Kiriyama —  Du coup, est-ce que tu vas coopérer ? 

Moi —  Je le ferais. Mais j’ai mes propres conditions à respecter, alors je n’agirai que si ça ne les viole pas, tu vois. 

Kiriyama —  Très bien. De toute façon, Nagumo a déjà son attention portée sur toi. Du coup, dans un futur pas si lointain, tu seras forcé d’expérimenter par toi-même quel genre de personne il est. Jusque-là, je te donnerai des informations sur lui et ses actions. Bien sûr, tant que cela reste dans le périmètre des règles du lycée. Après ça, la décision t’appartiendra. 

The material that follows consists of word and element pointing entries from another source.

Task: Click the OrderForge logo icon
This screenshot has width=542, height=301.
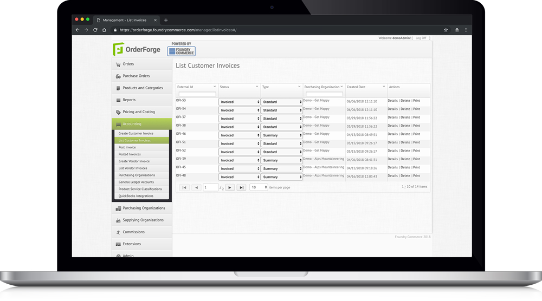Action: coord(118,49)
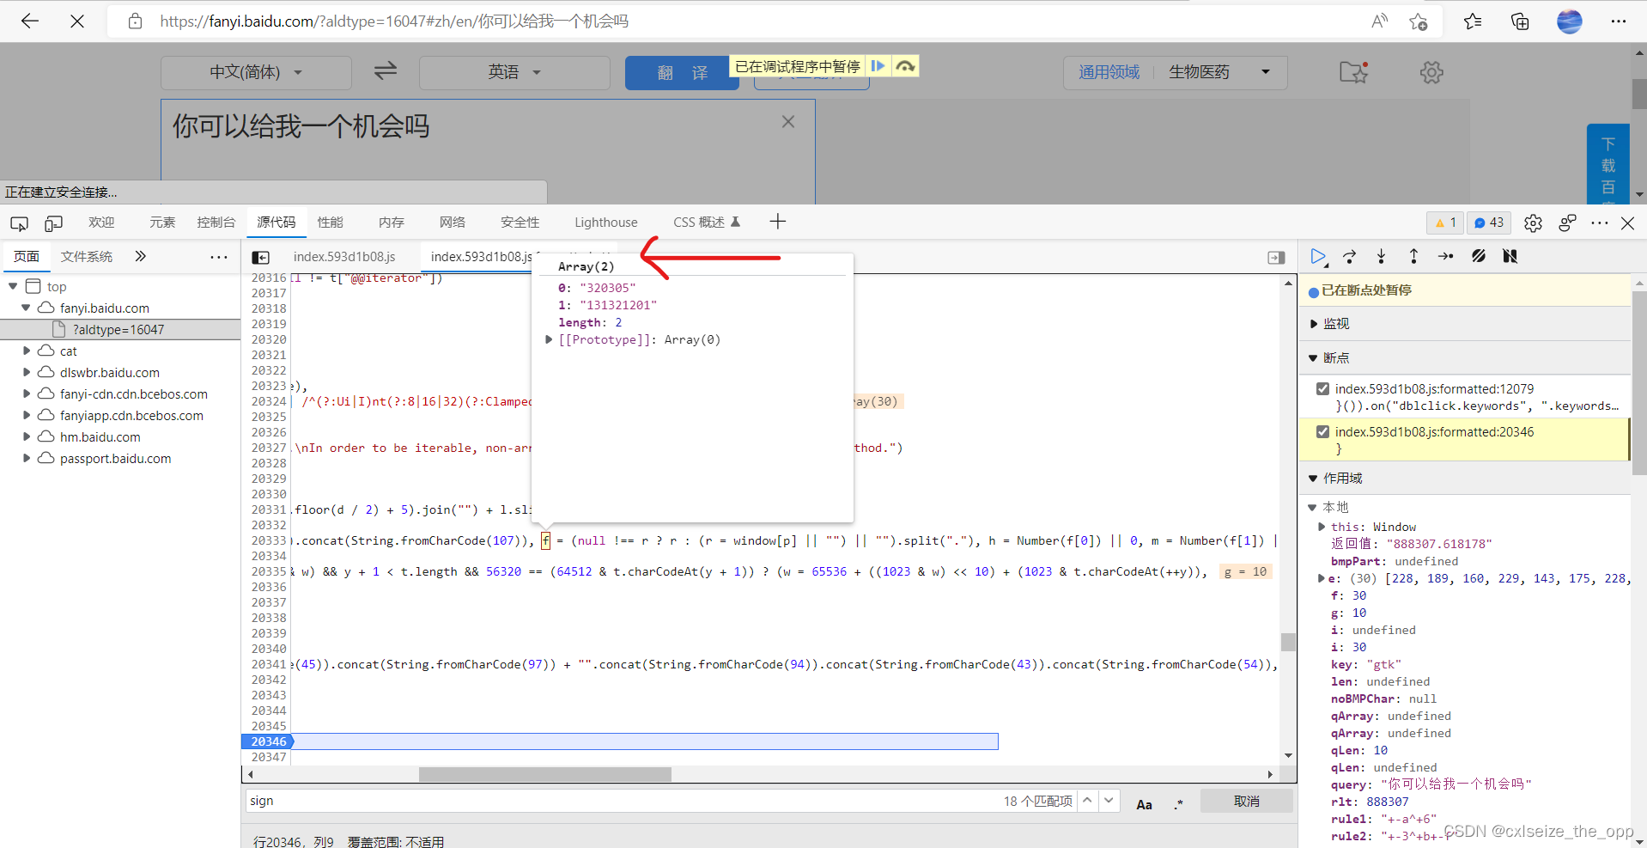Step out of the current function
Viewport: 1647px width, 848px height.
click(1413, 256)
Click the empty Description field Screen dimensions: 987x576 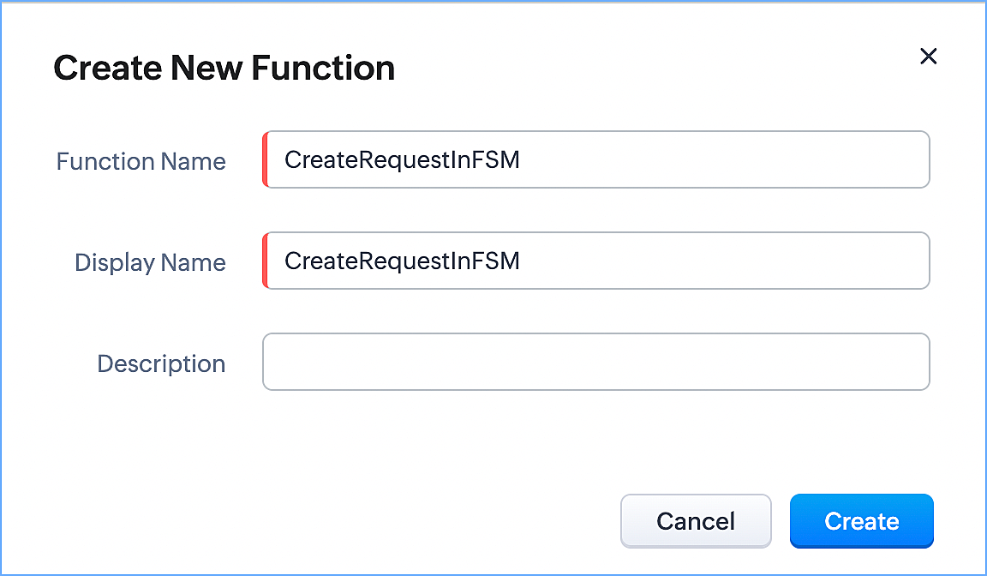coord(596,362)
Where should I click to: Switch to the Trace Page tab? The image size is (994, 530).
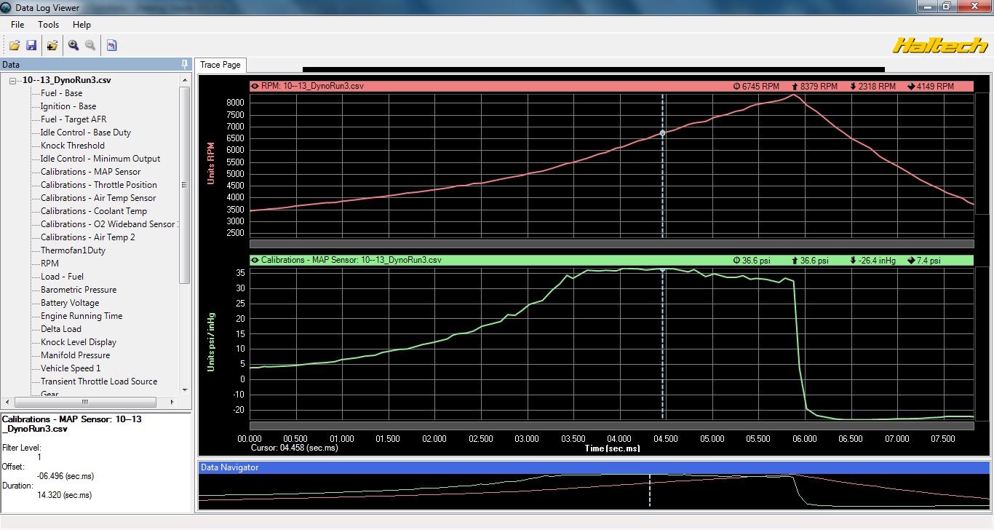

Le choix de si oui ou non j’allais utiliser ces informations pour éliminer Nagumo m’appartenait, c’était ça qu’il voulait dire. Kiriyama avait lui aussi dû sentir que ce n’était pas là ce qu’il attendait de cette entrevue, mais il avait dû abandonner une partie de ses exigences en cours de chemin. Bien qu’il aille tout de même se charger de me fournir des informations, il avait décidé de ne pas avoir trop d’attentes envers moi.

Kiriyama —  Pour être parfaitement franc, l’impression que tu me donnes est nulle. S’il n’y avait pas eu ce relais avec Horikita-senpai, je ne serais pas là à te demander de coopérer. D’ailleurs Nagumo non plus n’aurait pas eu un regard posé sur toi, sans ça. 

C’était là le seul et unique « fait » sur lequel se reposait Kiriyama, pour décider de prendre ce pari. Si j’avais su à propos de Nagumo à l’époque, je n’aurais probablement pas fait quelque chose de si suspect durant ce relais. Et c’était ce choix de l’époque qui m’avait amené à être en face de Kiriyama.

Kiriyama —  Si jamais je sens que ça ne vaut pas le coup de te donner des informations, alors j’arrêterai immédiatement cette collaboration. 

Karuizawa —  Car en faisais ça, tu te mets en danger, c’est ça, Kiriyama-senpai ? 

En réponse à cette question, Kiriyama ne dit pas un mot, et se contenta de hocher la tête. Il devait être irrité, c’était là le signe de la différence de pouvoir entre Nagumo et Kiriyama.

Kiriyama —  Et encore une chose. À partir de maintenant, je ne te verrai plus jamais directement en personne. Je vais créer une adresse mail et te contacter avec. 

Enfin une chose sur laquelle nous étions d’accord ! Communiquer par mail était vraiment mieux en tout point.

Kiriyama —  Et si, par un hasard quelconque, ma collusion avec toi venait à être découverte à cause de ton inaptitude, j’ose espérer que tu entrevois ce qui t’arrivera. 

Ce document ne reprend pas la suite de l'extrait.